**Work request**
Would you transcribe the records below from the line with "Task: Open the topic Ситуация в Сирии" to the line with "Click the orange padlock icon", ends included, exactly and with nothing more, leaving the pictures out?

Recorded data
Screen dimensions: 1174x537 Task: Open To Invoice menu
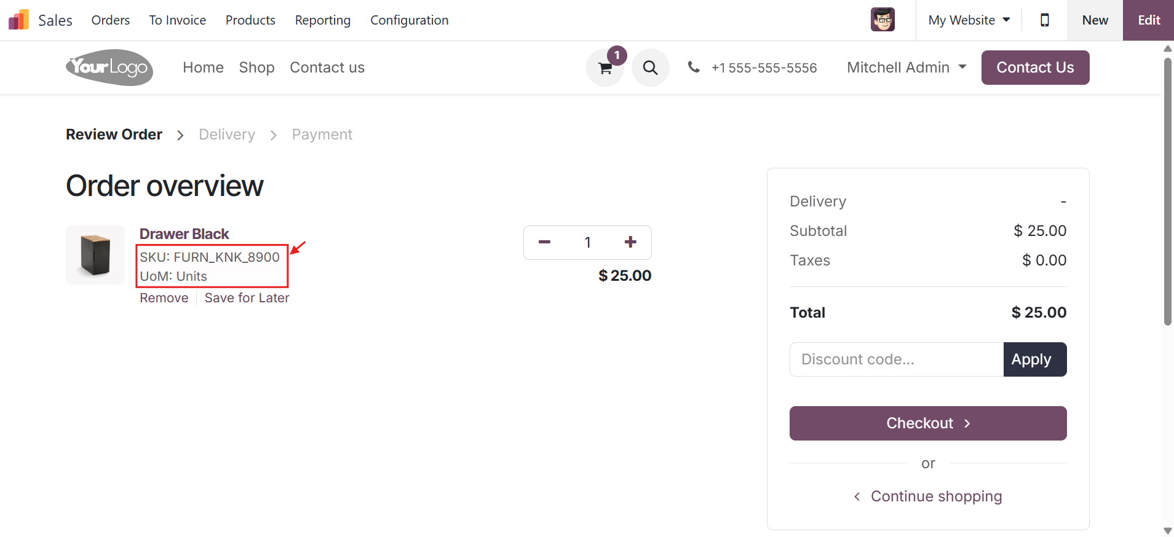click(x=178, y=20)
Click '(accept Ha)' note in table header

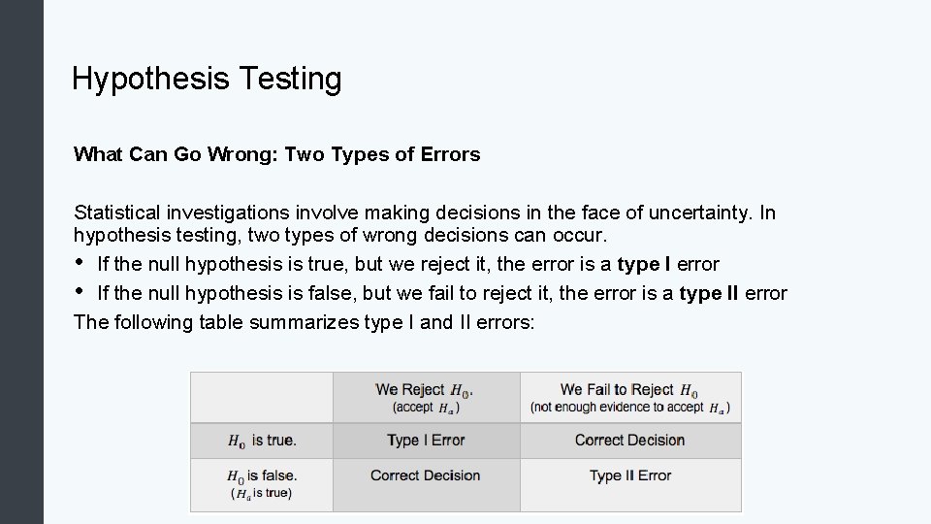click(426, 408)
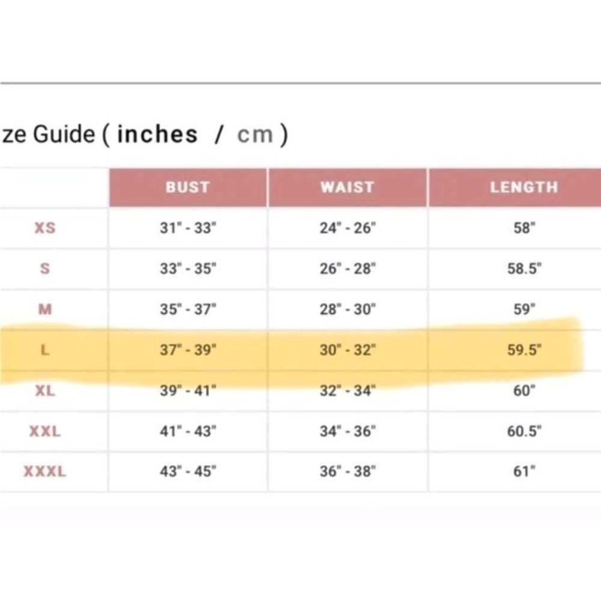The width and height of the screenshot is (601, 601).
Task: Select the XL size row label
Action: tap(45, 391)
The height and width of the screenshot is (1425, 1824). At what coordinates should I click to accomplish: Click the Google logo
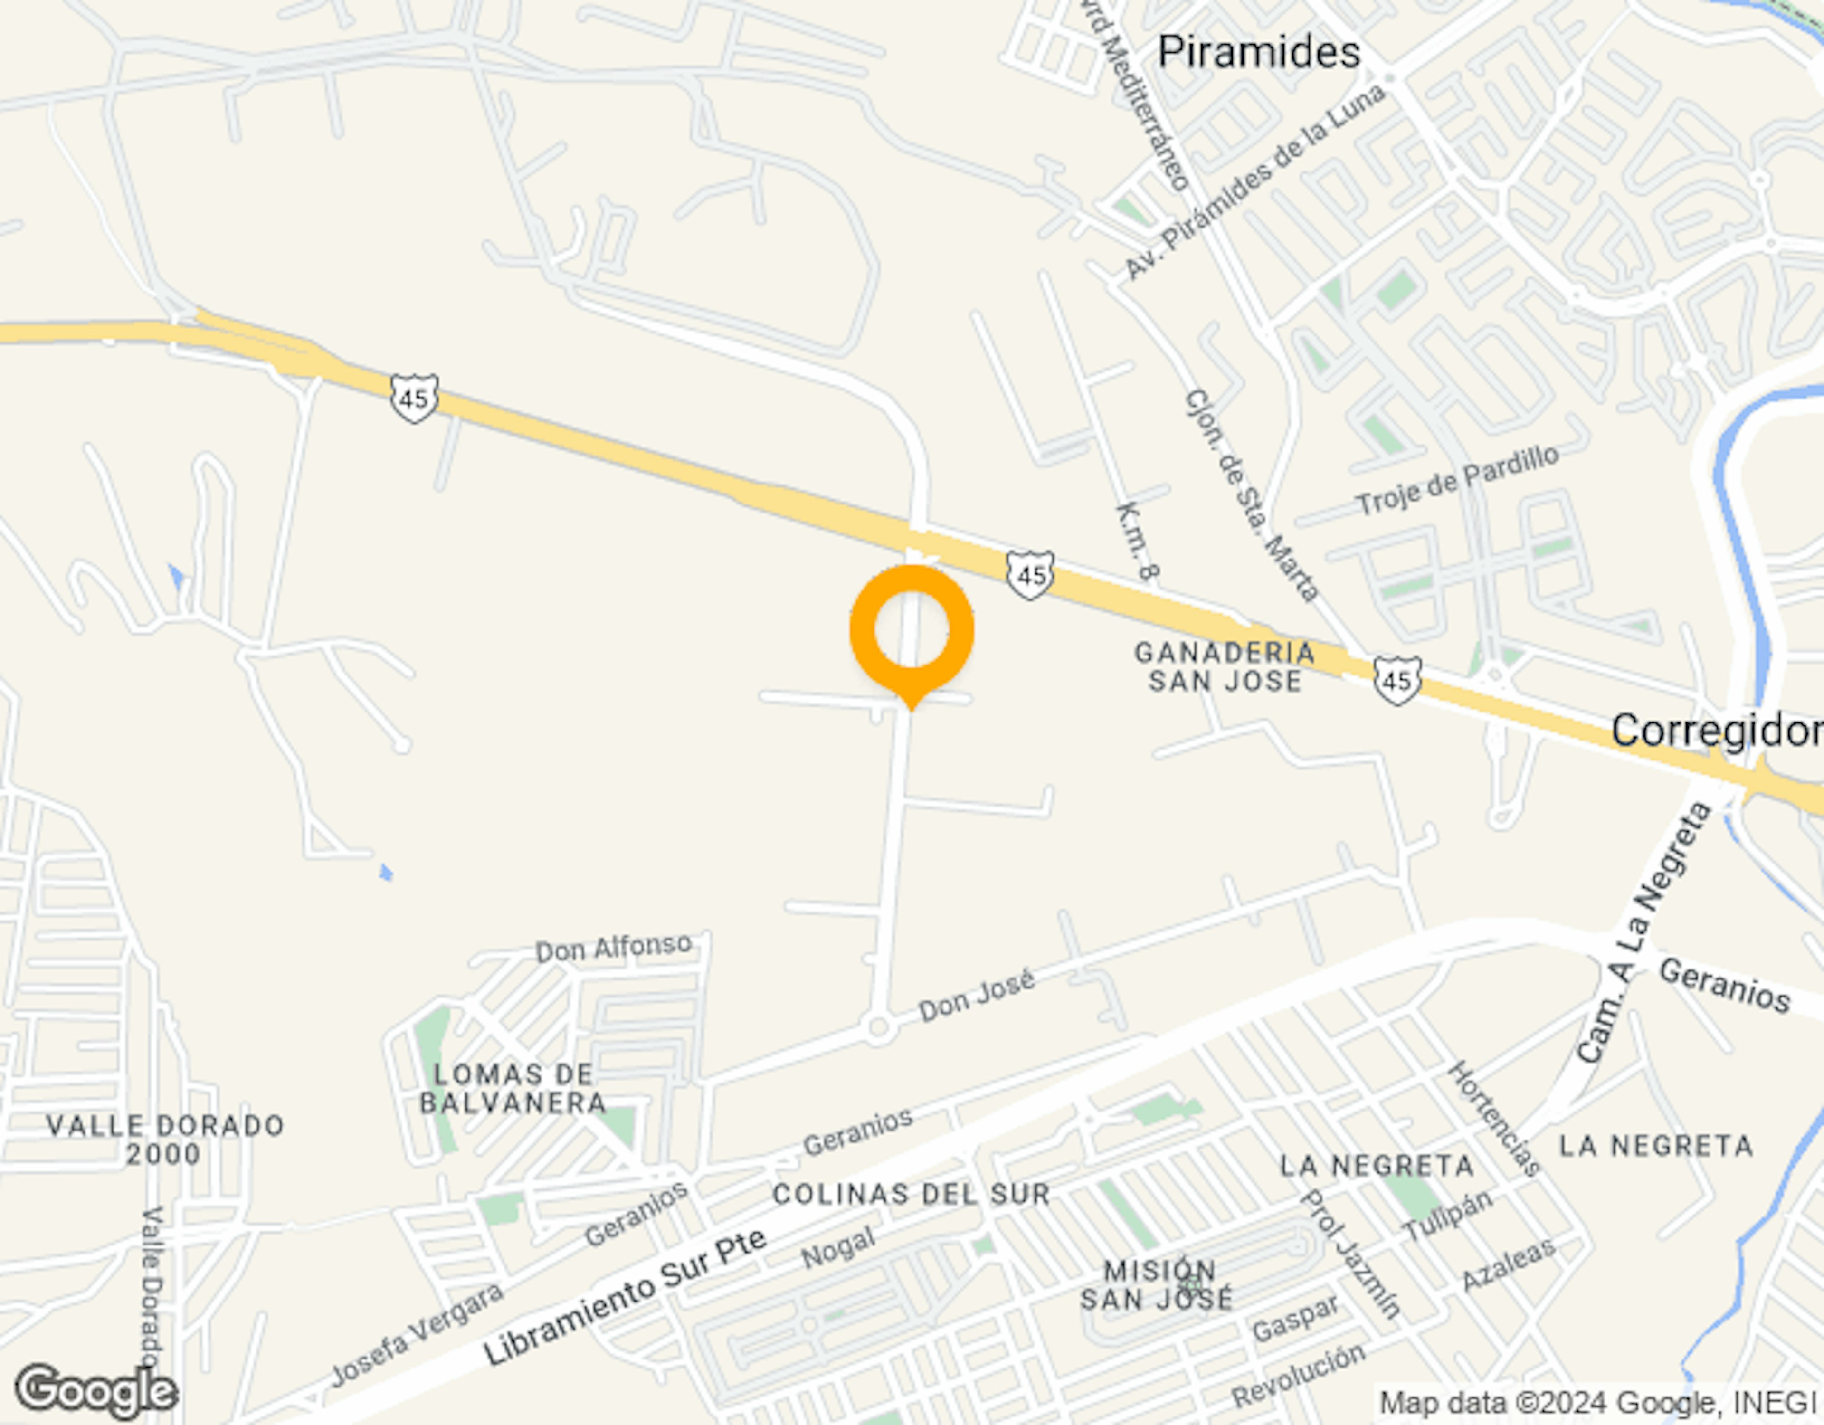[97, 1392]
* * *
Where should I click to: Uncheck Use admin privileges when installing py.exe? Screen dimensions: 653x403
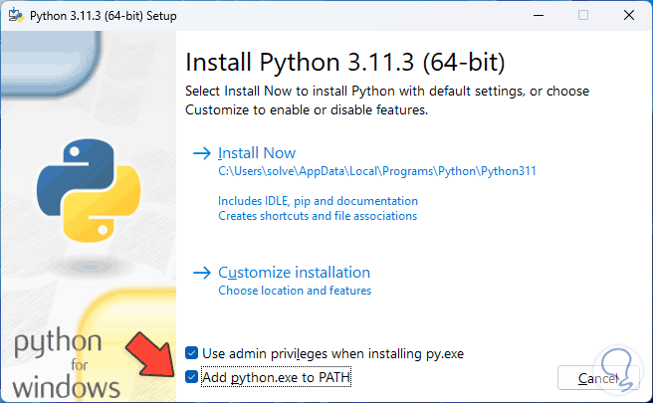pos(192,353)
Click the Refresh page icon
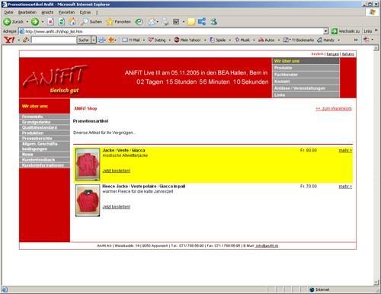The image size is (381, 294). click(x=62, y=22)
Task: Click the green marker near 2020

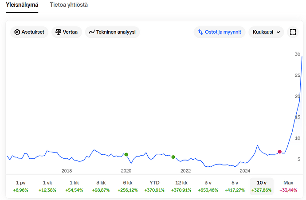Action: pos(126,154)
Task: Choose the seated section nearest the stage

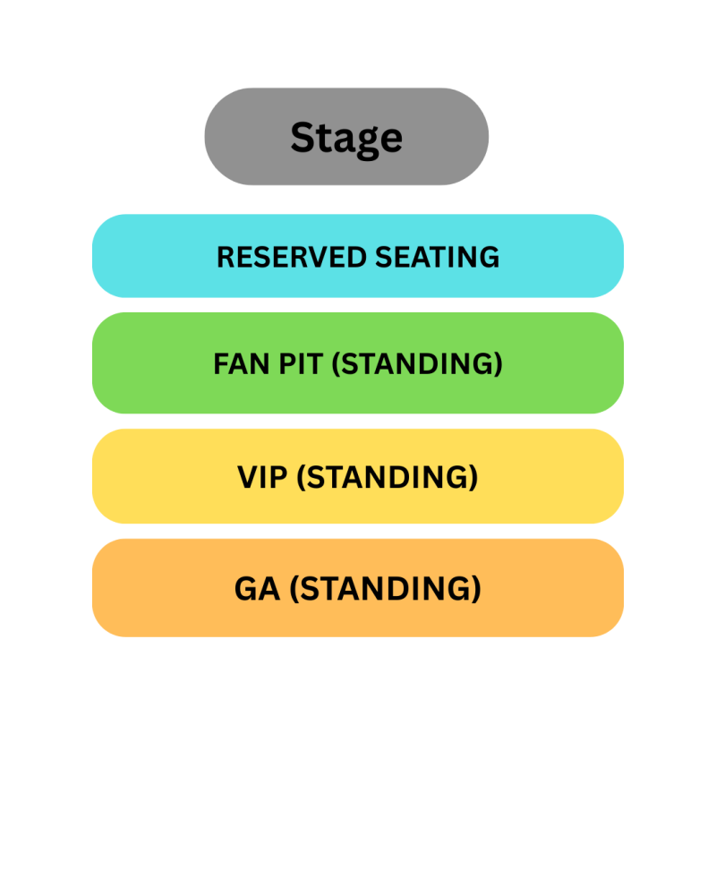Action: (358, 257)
--
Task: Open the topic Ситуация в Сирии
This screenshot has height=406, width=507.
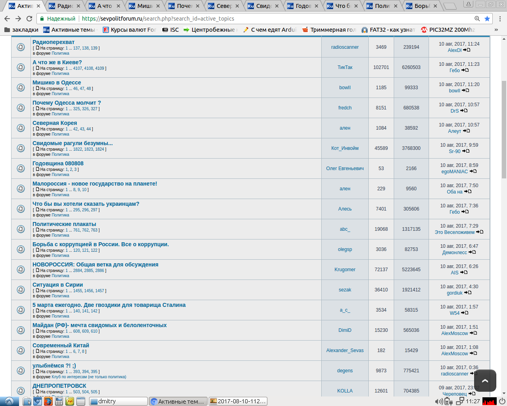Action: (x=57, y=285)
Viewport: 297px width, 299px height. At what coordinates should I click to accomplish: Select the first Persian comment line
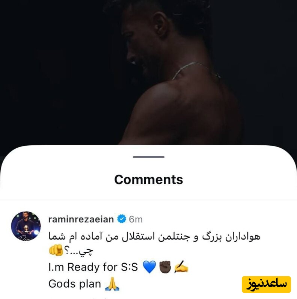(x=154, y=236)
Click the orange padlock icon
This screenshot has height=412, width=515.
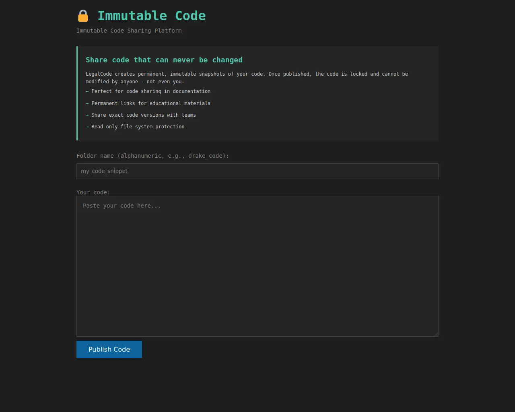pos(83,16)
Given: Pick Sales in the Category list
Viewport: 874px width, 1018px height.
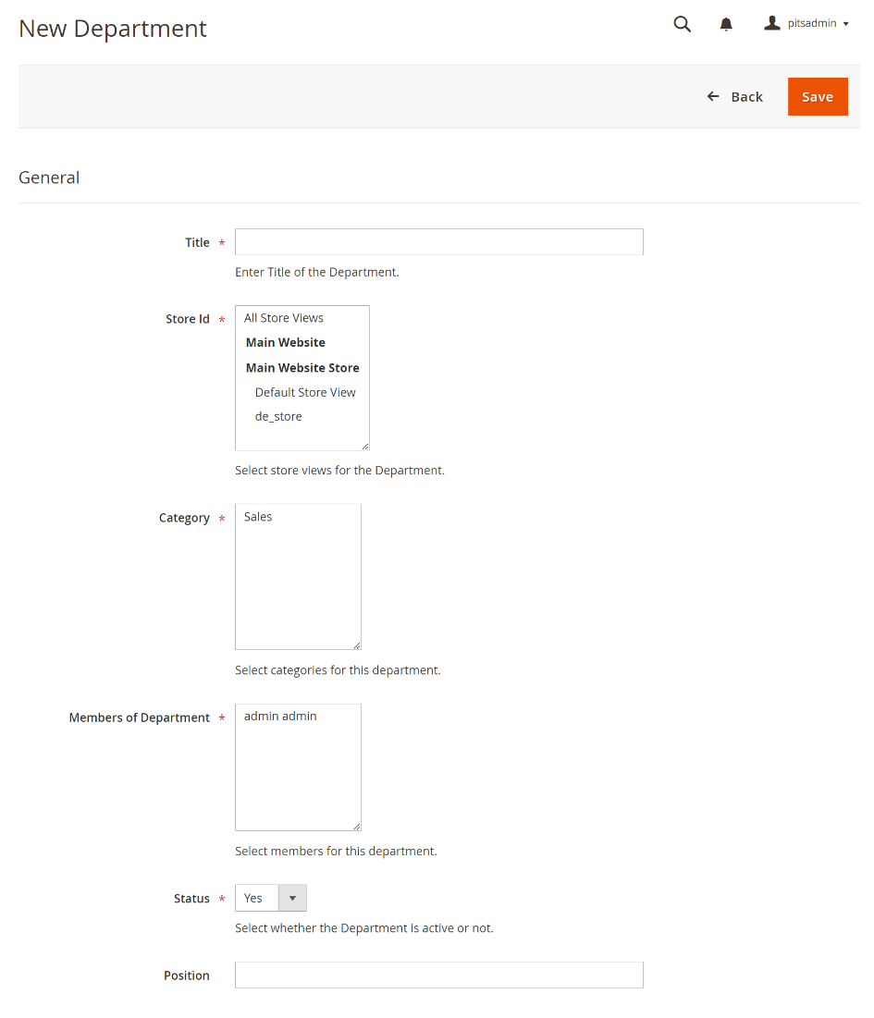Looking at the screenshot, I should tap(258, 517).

**Your solution**
Task: Open the topic Ситуация в Сирии
This screenshot has height=406, width=507.
Action: (x=57, y=285)
Viewport: 297px width, 299px height. At what coordinates should I click to accomplish: Select the first Persian comment line
(x=154, y=236)
Click the orange padlock icon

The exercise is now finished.